Troy: Actually, the first concerts that I chose to go to? That’s a little different. See, my grandparents were HUGE country fans, so they took me along to see artists like the Statler Brothers and Barbara Mandrell when I was, what, six years old? The first concert I ever say that was one of “my” bands was The Beach Boys. How was that my band? Well, my appreciation of music started with my Dad.
One night, we were watching some random TV show, and I was probably five. Tina Turner was singing. Dad tells me that Mick Jagger learned his moves from Tina Turner. I asked (remember, being FIVE in about 1978), “Who’s Mick Jagger?” Dad just sighed. And then he dug out “Big Hits (High Tide and Green Grass)” on vinyl, that first Stones hits package. I had a little record player in my room that I listened to Power Records and Disney records on, and I honestly still remember putting that on for the first time and hearing “Satisfaction”.

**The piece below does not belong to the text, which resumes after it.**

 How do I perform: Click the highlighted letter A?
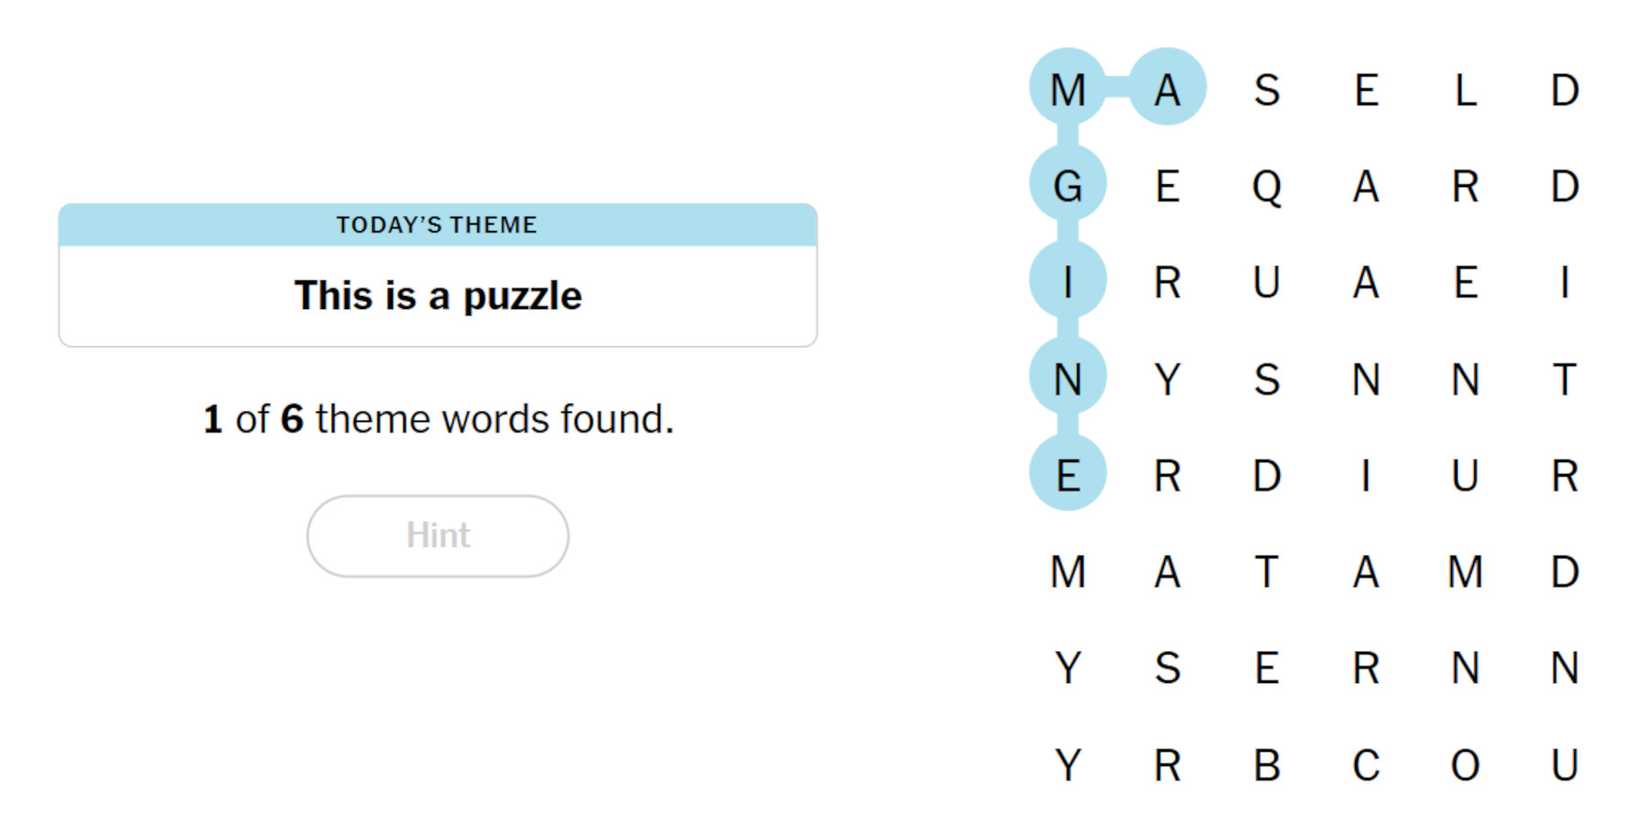[x=1167, y=90]
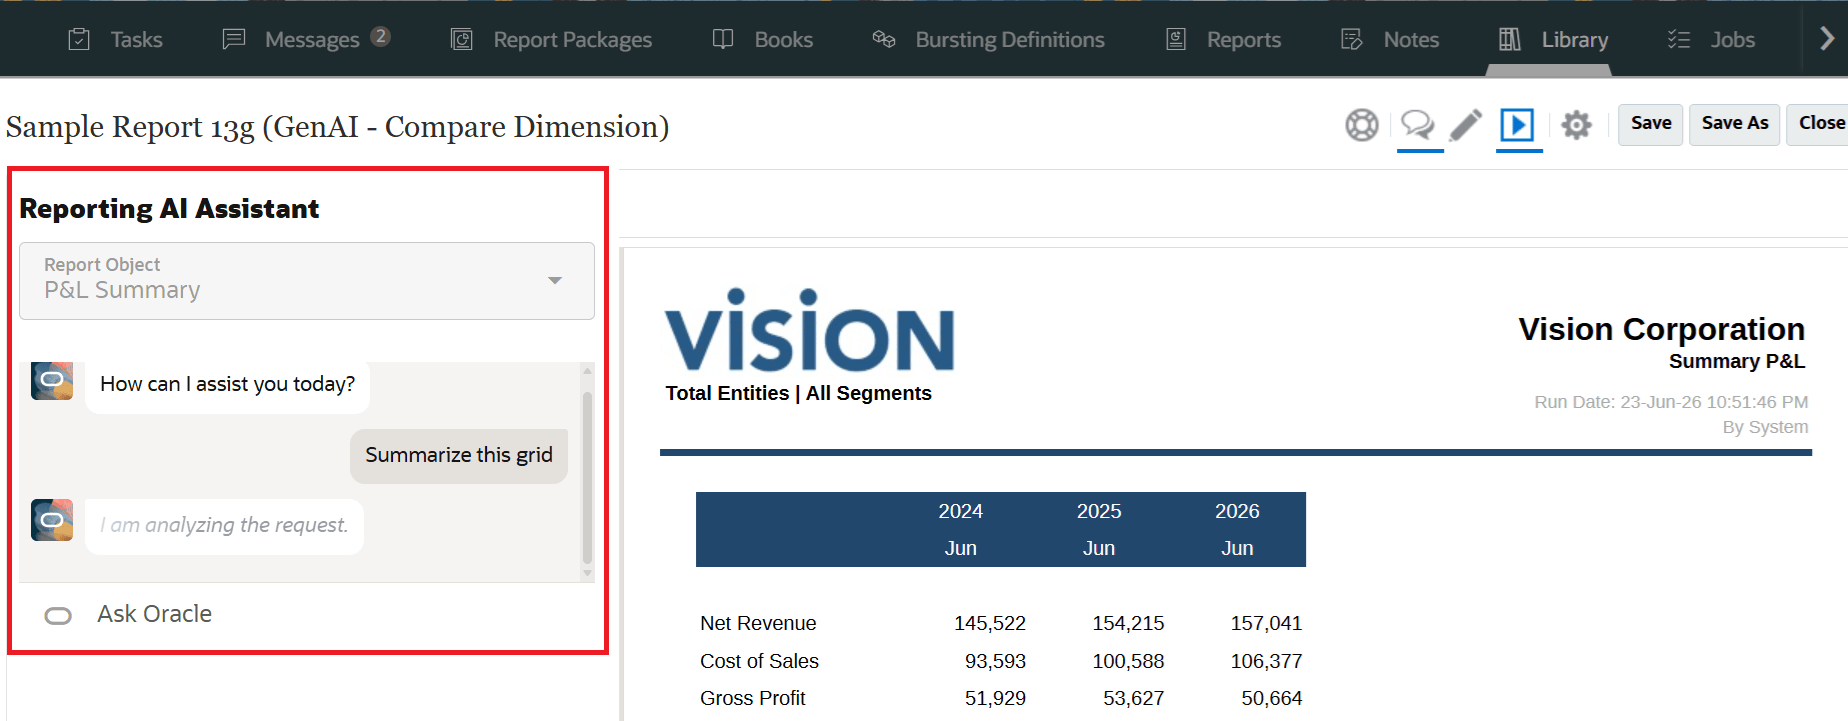
Task: Click the Save As button
Action: [1735, 124]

So, my Dad started giving me his old vinyl records. He had the Stones, Janis, Paul Revere and the Raiders, Iron Butterfly, The Who, Chicago Transit Authority (before they became just Chicago), and dozens of others. And of course, The Beach Boys. I don’t know if I can ever properly thank him enough for that. He also bought me KISS Alive II not long after it was out because it was the late ‘70s and I knew Kiss from TV. Subsequently, the first major concert that I consider my “real” first was The Beach Boys. I saw Kiss for the first time a bit later.
Funny thing: there are a couple of antique shops/flea markets near Dad’s business, and he’ll still turn with LPs and 45s that he’s found. Thanks, Dad.
Sarah: Is there anything you’ve learned from your life in music that you use today?
Troy: I should have saved my advice for this. Actually, the application of effort and persistence are the same across any artistic endeavor. No one is going to give you ANYTHING. You have to work your ass off to get anywhere. And once you get there, then you REALLY start working. No matter how successful you are, remember that you didn’t DESERVE this; you EARNED this. Big difference.
Sarah: What is the one question you have always wanted to be asked, and what is the answer?
Troy: I think the question would be, “How did you manage to have a consistent career, a good marriage, and awesome kids that grew up so well?” And the answer would be . . . well, let’s hope that I do well enough to ever be asked.
Sarah: Why me? Why??
Troy: Good question. No, seriously. You were one those students where you could see the potential and talent right away. You understood story, you understood work, and you knew that getting better was always a work in progress. Plus, you had a style that was just really suited to the material. When the time came to talk about the idea, you were really the only choice. Now you’re stuck, kid.